# SUPPLIED TEXT:
* begin *

- Origin: Auckland, New Zealand
- Genres: Hip hop, rock, indie rock
- Years active: 2010–2017
- Labels: Columbia Records
- Members: Mo Kheir Brandon Black Joseph Pascoe
- Website: No Wyld

= No Wyld =

No Wyld (formerly known as The Wyld) was a New Zealand alternative hip hop band, formed in 2010.

==History==
Mohamed "Mo" Kheir and Joe Pascoe met while studying architecture at university in 2007. They joined Brandon Black two years later through Kheir's older brother, Moomin Kheir. They began covering tracks they liked, and performing at open mic nights.

"Revolution" was the first single that attracted attention online. The track earned praise from MTV Iggy in the United States and was subsequently included in United States TV show 90210.

* end *

# ITEMS:
* begin *

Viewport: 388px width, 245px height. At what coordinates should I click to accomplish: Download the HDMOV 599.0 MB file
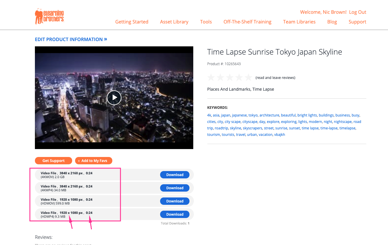click(174, 201)
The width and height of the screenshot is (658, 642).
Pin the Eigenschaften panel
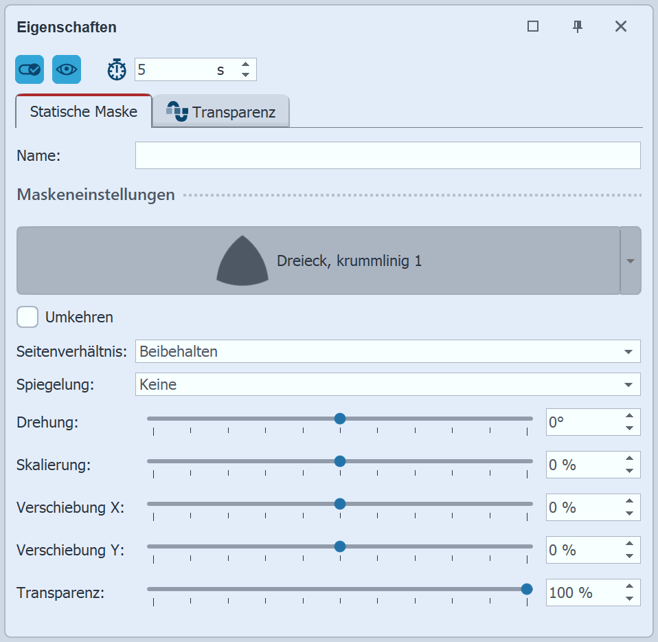[578, 27]
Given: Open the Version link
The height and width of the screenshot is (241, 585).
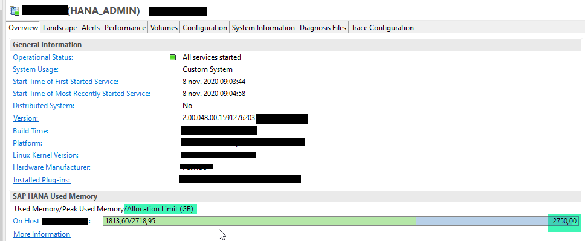Looking at the screenshot, I should click(x=26, y=118).
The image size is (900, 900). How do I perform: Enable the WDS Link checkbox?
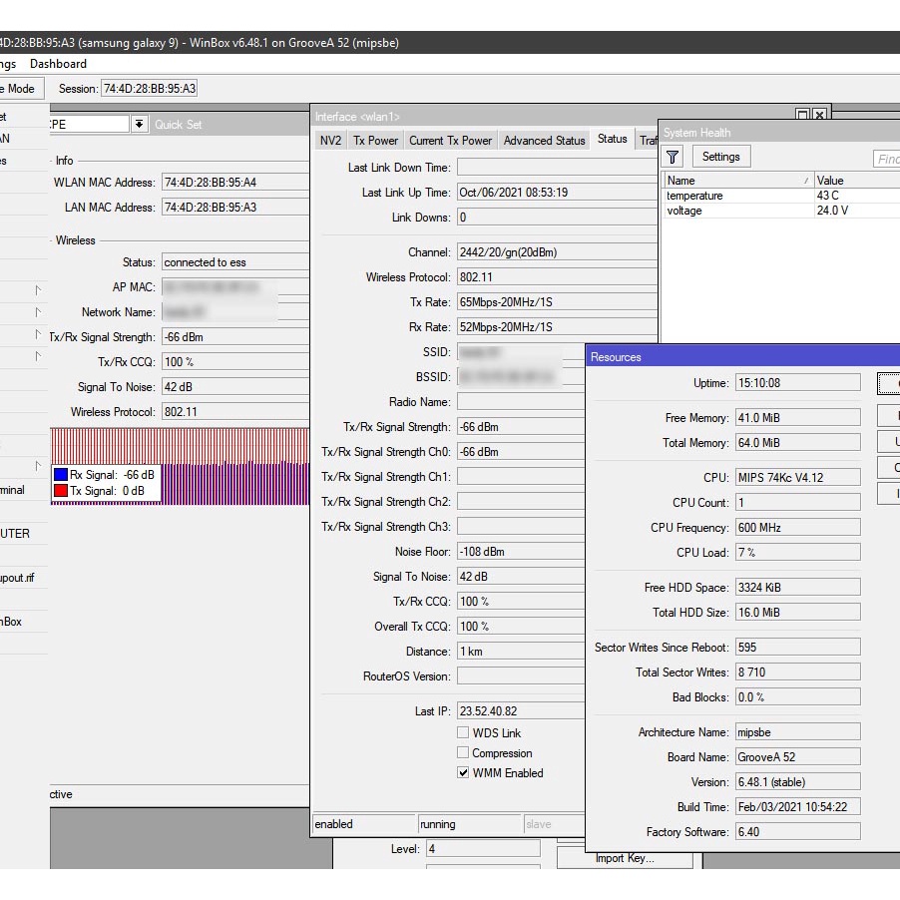[463, 732]
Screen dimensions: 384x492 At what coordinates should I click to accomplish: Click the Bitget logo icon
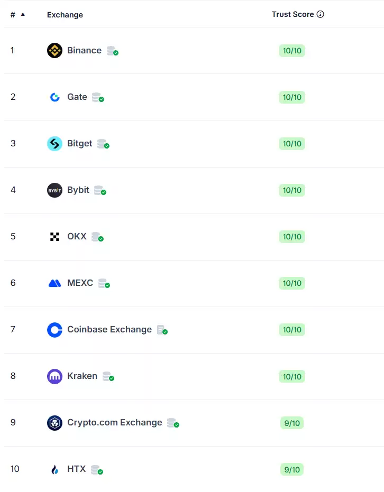pyautogui.click(x=54, y=144)
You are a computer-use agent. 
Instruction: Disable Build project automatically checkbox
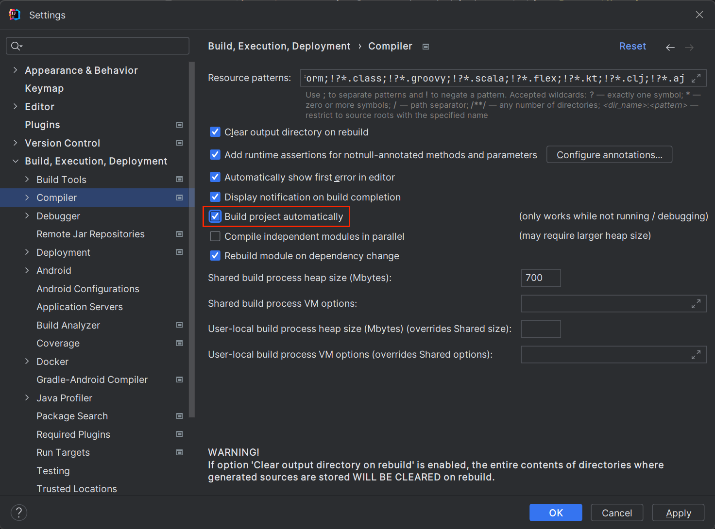[x=215, y=216]
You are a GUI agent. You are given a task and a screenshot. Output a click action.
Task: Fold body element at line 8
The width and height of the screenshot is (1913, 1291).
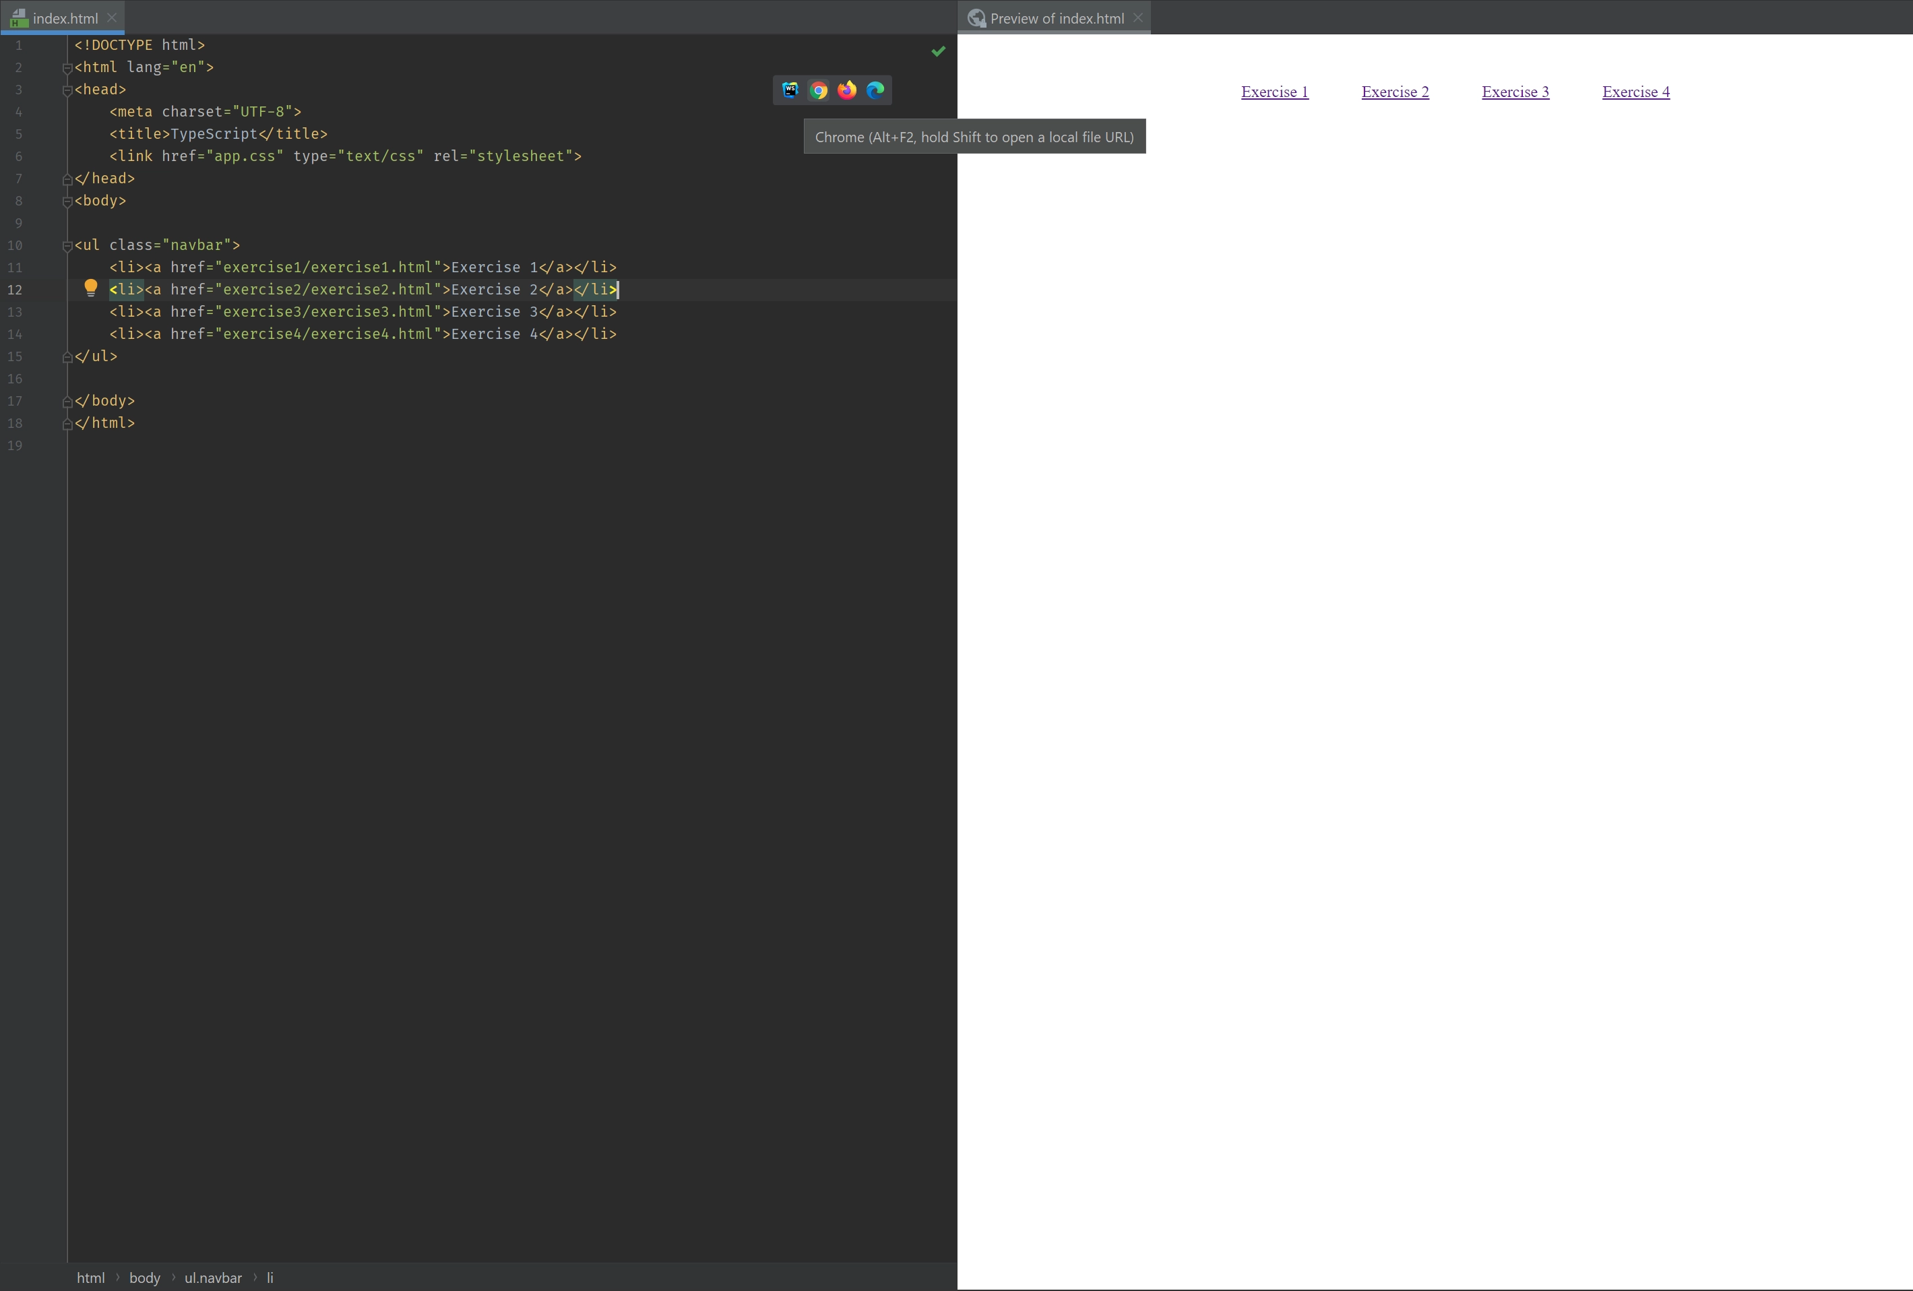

* end *

# GOAL OF THE EXERCISE:
Edit the part of the No Wyld article that opens with the words containing "No Wyld (formerly" and closes with "open mic nights.", changing "architecture" to "engineering".

# OUTPUT:
No Wyld (formerly known as The Wyld) was a New Zealand alternative hip hop band, formed in 2010.

==History==
Mohamed "Mo" Kheir and Joe Pascoe met while studying engineering at university in 2007. They joined Brandon Black two years later through Kheir's older brother, Moomin Kheir. They began covering tracks they liked, and performing at open mic nights.